Poi in commissione d'esame, dall'Umbria alla Toscana, dal Piemonte al Veneto,
là dove il vino si produce e si vende, con qualità e tanto di sigilli
notarili. "Vedevo piccole aziende che sfornavano qualche migliaio di
bottiglie all'anno e le piazzavano nei migliori ristoranti anche fuori
dell'Italia. Mi sono chiesto: perché non lo posso fare anche io?".

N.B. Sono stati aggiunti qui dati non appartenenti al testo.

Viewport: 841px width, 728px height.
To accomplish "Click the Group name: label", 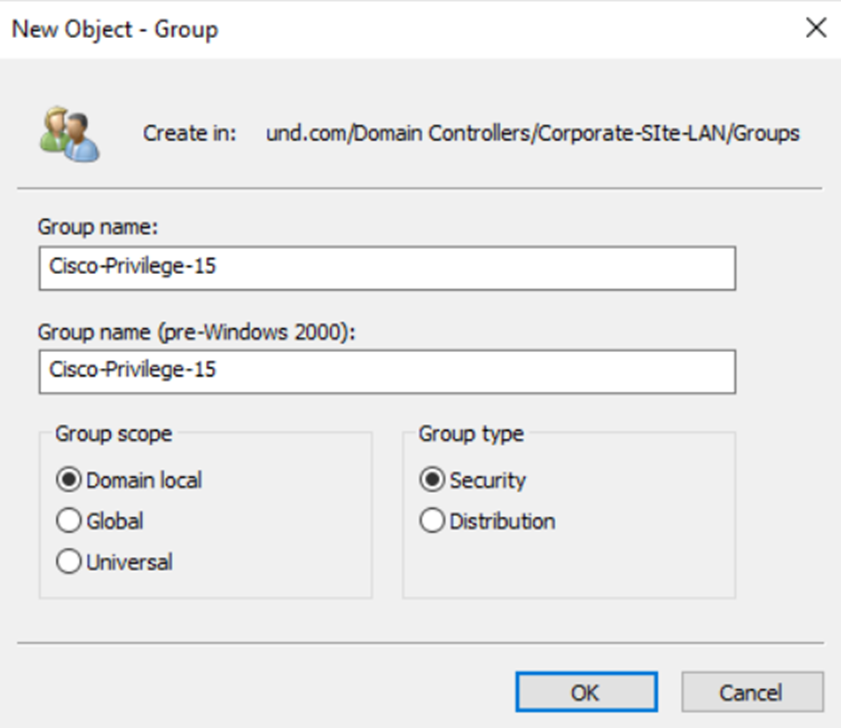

Eccolo qui Tonino Arcadu, con i suoi 51 anni, dalla professione per la
cattedra all'hobby per a cantina, sotto Monte Corrasi, patria del Nepente
che inebriò Gabriele D'Annunzio.
Nepente, il vino che Omero ci dice bevesse Elena (glielo aveva offerto Polidama,
moglie di Tome, re d'Egitto). Nepente tonificante (dal greco ne penthos, non
afflizione).
Due i figli di Tonino Arcadu: Angelo, 16 anni, ancora agli studi, e Bastiana,
19 anni, di maturità, pronto all'iscrizione in Scienze dell'alimentazione. Le
vigne di famiglia sono tra Gostolai e Pedru Mele. Comincia nel 1989 con
cinquemila bottiglie, oggi siamo a quota sessantamila.

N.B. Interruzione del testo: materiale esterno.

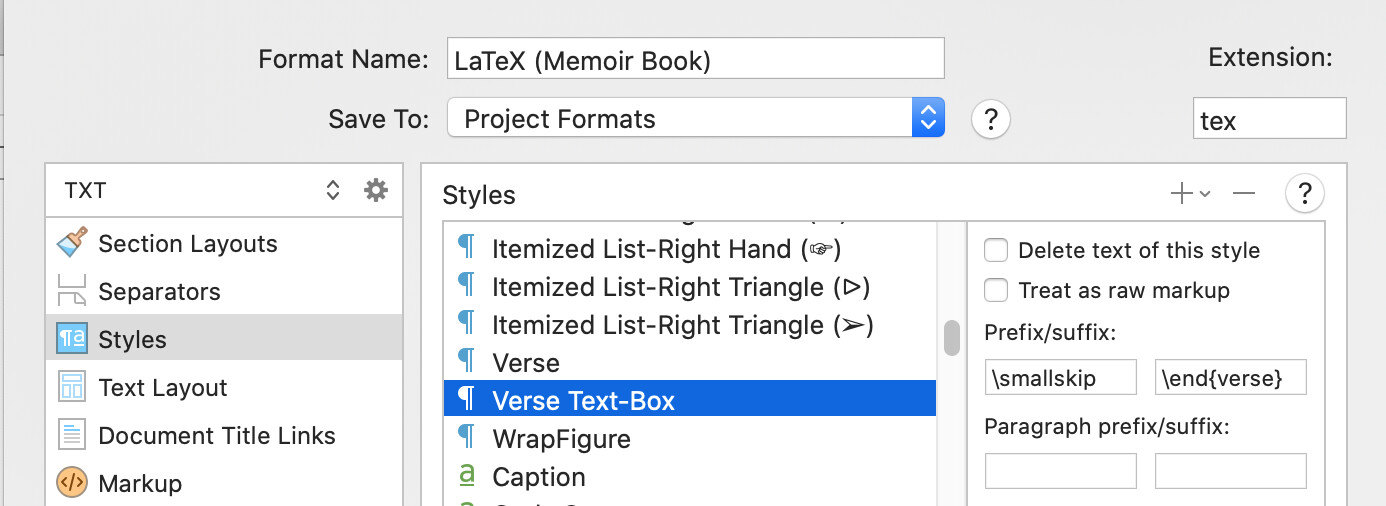Choose the WrapFigure paragraph style

pyautogui.click(x=690, y=438)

"Solo vini di qualità, di alta qualità, dal cannonau
riserva ai vini da dessert come Su gucciu
e il nuovissimo Cantico. Produco anche
un Barbagia bianco, piace". E questo vino dal nome Puer
sed formosus? "Una etichetta e un nome creato con la collaborazione
dell'Ailun, la libertà
università di Nuoro. Con l'Ailun studiamo e realizziamo prove di spettrometria
per dimostrare la qualità e la purezza dei nostri vini".

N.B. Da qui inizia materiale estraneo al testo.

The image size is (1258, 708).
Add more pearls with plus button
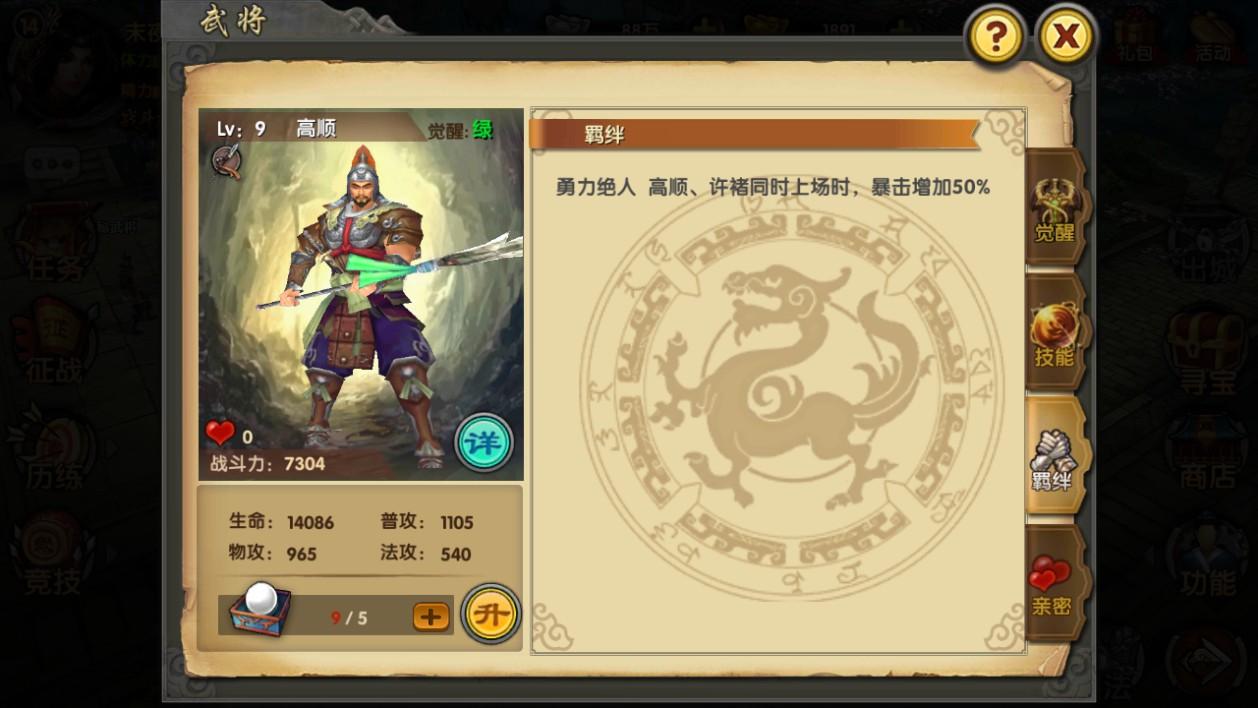tap(432, 617)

Il mercato? Il sessanta per cento della produzione resta in Sardegna, il
dieci per cento va in campo nazionale con sedi di elezione Roma e Milano, il
restante trenta per cento va all'estero con un importatore della svizzera
tedesca. "Ho trovato una clientela molto affezionata in Germania, adesso
stanno arrivando ordinazioni dal Regno Unito e da alcuni ristoranti
parigini". L'ultimo cliente è stato acquisito a Ravenna, col titolare del
ristorante "Mamuthones". Naturalmente di un sardo. "No, di un
ravennate che si è innamorato del carnevale di Mamoiada e ha battezzato il suo
locale con le nostre inquietanti maschere".